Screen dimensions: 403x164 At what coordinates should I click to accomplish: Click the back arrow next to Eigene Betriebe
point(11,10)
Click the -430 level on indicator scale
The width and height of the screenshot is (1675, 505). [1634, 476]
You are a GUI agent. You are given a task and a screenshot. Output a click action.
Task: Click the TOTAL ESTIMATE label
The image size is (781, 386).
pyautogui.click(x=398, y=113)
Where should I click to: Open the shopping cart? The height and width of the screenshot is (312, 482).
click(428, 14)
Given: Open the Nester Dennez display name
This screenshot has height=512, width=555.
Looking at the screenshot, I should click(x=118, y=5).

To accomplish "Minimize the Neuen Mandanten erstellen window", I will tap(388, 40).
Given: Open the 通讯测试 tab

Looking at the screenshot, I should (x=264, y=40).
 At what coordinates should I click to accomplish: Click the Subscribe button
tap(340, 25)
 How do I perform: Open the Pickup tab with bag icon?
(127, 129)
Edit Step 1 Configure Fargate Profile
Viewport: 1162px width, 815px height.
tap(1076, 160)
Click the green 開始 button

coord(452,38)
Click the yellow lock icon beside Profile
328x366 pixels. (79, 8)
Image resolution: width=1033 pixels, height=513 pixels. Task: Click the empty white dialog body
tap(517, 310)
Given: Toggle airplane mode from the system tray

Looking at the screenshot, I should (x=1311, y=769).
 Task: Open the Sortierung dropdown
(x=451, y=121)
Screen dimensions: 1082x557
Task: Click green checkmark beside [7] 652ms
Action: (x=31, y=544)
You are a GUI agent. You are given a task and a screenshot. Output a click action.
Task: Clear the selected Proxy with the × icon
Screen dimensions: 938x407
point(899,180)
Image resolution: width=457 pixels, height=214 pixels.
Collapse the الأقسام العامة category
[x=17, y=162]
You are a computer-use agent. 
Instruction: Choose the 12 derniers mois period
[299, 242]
***
> **What you will do**
An exact repetition of the data above is all that is needed.

> **Task result**
Screen dimensions: 403x164 At what coordinates should I click to accomplish: Click the back arrow next to Eigene Betriebe
point(11,10)
Click the -430 level on indicator scale
The width and height of the screenshot is (1675, 505). [1634, 476]
You are a GUI agent. You are given a task and a screenshot. Output a click action.
Task: Click the TOTAL ESTIMATE label
The image size is (781, 386).
pyautogui.click(x=398, y=113)
Where should I click to: Open the shopping cart? The height and width of the screenshot is (312, 482).
click(428, 14)
Given: Open the Nester Dennez display name
This screenshot has height=512, width=555.
Looking at the screenshot, I should click(x=118, y=5).

To accomplish "Minimize the Neuen Mandanten erstellen window", I will tap(388, 40).
Given: Open the 通讯测试 tab

Looking at the screenshot, I should (x=264, y=40).
 At what coordinates should I click to accomplish: Click the Subscribe button
tap(340, 25)
 How do I perform: Open the Pickup tab with bag icon?
(127, 129)
Edit Step 1 Configure Fargate Profile
Viewport: 1162px width, 815px height.
tap(1076, 160)
Click the green 開始 button

coord(452,38)
Click the yellow lock icon beside Profile
328x366 pixels. (79, 8)
Image resolution: width=1033 pixels, height=513 pixels. Task: Click the empty white dialog body
tap(517, 310)
Given: Toggle airplane mode from the system tray

Looking at the screenshot, I should (x=1311, y=769).
 Task: Open the Sortierung dropdown
(x=451, y=121)
Screen dimensions: 1082x557
Task: Click green checkmark beside [7] 652ms
Action: (x=31, y=544)
You are a GUI agent. You are given a task and a screenshot. Output a click action.
Task: Clear the selected Proxy with the × icon
Screen dimensions: 938x407
point(899,180)
Image resolution: width=457 pixels, height=214 pixels.
Collapse the الأقسام العامة category
[x=17, y=162]
You are a computer-use agent. 
Instruction: Choose the 12 derniers mois period
[299, 242]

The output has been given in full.